Authored by RKSimon on Aug 11 2015, 6:38 AM.

Details

Summary

Most SSE/AVX (non-constant) vector shift instructions only use the lower 64-bits of the 128-bit shift amount vector operand, this patch calls SimplifyDemandedVectorElts to optimize for this.

I had to refactor some of my recent InstCombiner work on the vector shifts to avoid quite a bit of duplicate code. it means that SimplifyX86immshift now (re)decodes the type of shift.

Diff Detail

Repository
rL LLVM

Event Timeline

RKSimon updated this revision to Diff 31803.Aug 11 2015, 6:38 AM
RKSimon retitled this revision from to [InstCombine] SSE/AVX vector shifts demanded shift amount bits.
RKSimon updated this object.
RKSimon added reviewers: andreadb, mkuper, majnemer.
RKSimon set the repository for this revision to rL LLVM.
RKSimon added a subscriber: llvm-commits.
mkuper accepted this revision.Aug 12 2015, 5:35 AM
mkuper edited edge metadata.

LGTM, with a nit, and a question about unrelated code. :-)

lib/Transforms/InstCombine/InstCombineCalls.cpp
259 ↗(On Diff #31803)

Could this code also be replaced by a call to SimplifyDemandedVectorElts(), to remove duplication? Or does it do something smarter?

876 ↗(On Diff #31803)

all -> only?

This revision is now accepted and ready to land.Aug 12 2015, 5:35 AM

Thanks Michael.

lib/Transforms/InstCombine/InstCombineCalls.cpp
259 ↗(On Diff #31803)

AFAICT SimplifyDemandedVectorElts doesn't help us here - what we'd really need is a helper function that bitcasts a ConstantDataVector and we get the raw APInt values.

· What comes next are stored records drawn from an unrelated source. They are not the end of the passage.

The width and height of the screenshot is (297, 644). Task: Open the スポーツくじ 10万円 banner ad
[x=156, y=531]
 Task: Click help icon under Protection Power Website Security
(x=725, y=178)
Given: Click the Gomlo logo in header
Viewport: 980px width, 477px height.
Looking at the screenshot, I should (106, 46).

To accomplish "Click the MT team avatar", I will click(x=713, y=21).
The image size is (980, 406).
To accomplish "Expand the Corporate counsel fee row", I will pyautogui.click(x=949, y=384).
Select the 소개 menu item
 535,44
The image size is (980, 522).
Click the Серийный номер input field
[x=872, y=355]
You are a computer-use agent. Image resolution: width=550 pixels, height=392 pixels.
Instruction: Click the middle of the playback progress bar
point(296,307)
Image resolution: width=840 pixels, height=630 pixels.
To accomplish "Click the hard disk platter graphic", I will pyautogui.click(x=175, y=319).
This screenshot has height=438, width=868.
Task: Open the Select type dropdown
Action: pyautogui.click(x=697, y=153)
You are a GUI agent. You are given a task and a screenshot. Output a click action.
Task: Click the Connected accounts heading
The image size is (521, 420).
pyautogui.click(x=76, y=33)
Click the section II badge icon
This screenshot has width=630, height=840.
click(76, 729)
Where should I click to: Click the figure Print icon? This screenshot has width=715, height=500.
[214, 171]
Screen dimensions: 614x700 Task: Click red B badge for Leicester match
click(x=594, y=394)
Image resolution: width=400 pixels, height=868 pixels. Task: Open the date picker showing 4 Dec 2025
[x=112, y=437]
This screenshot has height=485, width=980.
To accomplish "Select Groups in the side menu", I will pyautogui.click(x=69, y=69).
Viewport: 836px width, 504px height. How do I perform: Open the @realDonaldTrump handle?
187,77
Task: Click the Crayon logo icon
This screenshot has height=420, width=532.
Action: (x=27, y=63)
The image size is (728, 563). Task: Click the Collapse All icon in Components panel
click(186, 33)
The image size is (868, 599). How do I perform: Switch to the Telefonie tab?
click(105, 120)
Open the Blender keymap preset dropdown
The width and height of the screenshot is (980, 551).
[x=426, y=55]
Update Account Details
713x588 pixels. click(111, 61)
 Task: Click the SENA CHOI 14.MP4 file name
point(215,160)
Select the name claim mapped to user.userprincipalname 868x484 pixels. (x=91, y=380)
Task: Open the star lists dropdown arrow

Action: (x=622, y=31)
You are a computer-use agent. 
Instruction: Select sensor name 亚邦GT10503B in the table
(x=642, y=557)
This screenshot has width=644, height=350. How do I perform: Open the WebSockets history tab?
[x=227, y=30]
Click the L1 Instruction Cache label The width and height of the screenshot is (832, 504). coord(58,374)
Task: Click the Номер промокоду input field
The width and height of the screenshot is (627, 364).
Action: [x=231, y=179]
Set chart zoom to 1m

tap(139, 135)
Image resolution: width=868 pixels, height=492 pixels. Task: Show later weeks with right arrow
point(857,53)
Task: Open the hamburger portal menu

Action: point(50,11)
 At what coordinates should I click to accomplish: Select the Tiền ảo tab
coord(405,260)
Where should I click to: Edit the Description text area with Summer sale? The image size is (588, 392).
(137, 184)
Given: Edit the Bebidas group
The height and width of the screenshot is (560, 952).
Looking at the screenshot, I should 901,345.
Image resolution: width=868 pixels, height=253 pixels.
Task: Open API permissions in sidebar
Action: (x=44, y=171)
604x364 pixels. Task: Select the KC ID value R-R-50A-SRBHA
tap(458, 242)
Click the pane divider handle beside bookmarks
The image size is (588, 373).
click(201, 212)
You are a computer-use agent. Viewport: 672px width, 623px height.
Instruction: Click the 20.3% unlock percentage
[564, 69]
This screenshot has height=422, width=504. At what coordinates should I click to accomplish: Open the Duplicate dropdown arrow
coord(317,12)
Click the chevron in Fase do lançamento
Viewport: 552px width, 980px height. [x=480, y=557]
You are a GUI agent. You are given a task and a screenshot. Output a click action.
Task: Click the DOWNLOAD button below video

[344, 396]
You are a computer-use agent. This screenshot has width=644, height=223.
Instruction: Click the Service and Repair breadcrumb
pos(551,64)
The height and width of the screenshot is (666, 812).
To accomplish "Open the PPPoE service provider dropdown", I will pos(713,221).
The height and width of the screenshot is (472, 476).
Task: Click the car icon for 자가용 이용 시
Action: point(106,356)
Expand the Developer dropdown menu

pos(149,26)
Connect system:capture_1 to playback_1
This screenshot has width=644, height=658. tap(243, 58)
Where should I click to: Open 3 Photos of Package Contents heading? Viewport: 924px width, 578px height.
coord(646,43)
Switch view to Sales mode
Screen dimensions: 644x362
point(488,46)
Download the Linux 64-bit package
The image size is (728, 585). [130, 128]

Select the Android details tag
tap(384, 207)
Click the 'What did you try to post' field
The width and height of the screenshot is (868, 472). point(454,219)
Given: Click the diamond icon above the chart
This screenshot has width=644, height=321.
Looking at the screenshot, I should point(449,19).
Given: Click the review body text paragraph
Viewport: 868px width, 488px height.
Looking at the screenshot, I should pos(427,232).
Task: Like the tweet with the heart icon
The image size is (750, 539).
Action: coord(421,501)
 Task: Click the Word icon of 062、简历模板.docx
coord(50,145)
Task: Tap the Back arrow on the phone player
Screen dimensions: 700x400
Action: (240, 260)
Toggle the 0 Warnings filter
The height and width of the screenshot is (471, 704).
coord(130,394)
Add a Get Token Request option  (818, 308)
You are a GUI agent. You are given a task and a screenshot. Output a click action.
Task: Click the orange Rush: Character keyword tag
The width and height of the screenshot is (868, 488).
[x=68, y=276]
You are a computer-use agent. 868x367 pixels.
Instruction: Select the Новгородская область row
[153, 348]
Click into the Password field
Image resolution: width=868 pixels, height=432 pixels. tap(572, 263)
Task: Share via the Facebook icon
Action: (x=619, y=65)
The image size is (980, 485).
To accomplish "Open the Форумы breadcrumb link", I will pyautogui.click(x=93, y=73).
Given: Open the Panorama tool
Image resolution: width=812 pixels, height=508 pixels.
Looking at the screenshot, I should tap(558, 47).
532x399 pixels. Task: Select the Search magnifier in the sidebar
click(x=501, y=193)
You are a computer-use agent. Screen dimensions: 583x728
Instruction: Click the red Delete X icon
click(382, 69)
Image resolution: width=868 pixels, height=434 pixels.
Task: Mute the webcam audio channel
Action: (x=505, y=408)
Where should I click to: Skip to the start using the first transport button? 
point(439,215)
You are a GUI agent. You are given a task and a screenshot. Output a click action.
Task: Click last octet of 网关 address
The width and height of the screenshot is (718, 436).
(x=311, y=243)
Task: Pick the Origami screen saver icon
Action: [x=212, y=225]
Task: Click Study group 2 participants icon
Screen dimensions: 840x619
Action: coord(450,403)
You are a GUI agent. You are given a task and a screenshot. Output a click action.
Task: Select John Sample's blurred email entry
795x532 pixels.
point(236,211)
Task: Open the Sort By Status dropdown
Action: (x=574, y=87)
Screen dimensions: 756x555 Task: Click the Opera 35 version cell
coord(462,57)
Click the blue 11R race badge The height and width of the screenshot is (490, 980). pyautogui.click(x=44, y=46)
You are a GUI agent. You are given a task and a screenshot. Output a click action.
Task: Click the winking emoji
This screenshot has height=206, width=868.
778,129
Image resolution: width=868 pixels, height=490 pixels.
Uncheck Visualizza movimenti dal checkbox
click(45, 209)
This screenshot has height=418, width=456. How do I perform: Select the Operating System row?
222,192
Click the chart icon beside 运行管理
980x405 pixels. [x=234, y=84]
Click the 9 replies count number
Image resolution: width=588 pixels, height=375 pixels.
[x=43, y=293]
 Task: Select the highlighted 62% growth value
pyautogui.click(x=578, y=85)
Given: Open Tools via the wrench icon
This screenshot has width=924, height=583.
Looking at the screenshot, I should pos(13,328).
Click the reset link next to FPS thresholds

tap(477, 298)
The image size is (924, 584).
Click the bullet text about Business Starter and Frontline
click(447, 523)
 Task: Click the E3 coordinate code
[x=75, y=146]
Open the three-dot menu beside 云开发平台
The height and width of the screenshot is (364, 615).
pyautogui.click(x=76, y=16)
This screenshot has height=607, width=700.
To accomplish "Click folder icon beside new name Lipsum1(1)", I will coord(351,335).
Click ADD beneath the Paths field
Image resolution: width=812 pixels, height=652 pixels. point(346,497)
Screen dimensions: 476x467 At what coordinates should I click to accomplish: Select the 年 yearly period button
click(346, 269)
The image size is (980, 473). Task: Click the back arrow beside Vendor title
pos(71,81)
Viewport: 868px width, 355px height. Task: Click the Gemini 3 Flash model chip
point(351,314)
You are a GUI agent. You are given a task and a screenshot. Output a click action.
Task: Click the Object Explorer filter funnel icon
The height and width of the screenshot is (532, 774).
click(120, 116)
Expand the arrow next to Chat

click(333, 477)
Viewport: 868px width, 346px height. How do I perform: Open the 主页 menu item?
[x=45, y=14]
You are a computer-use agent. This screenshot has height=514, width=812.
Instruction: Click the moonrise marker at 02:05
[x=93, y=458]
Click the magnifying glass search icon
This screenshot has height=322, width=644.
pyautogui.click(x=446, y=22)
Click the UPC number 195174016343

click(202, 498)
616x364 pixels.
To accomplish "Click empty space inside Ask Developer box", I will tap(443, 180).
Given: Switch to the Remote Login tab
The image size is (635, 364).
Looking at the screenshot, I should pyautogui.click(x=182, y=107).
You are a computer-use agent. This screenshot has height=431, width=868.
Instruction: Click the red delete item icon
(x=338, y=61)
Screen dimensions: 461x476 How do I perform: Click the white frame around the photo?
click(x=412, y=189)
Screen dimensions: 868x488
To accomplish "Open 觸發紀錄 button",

There is similar code in ConstantFolding.cpp (and DAGCombiner::ConstantFoldBITCASTofBUILD_VECTOR) so it isn't out of the question but beyond the scope of this patch.

876 ↗(On Diff #31803)

OK.

mkuper added inline comments.Aug 12 2015, 7:37 AM
lib/Transforms/InstCombine/InstCombineCalls.cpp
259 ↗(On Diff #31803)

Of course, I definitely didn't mean that should be part of this patch.
(Also, I misread the code, it was a silly question to begin with, sorry for the noise.)

This revision was automatically updated to reflect the committed changes.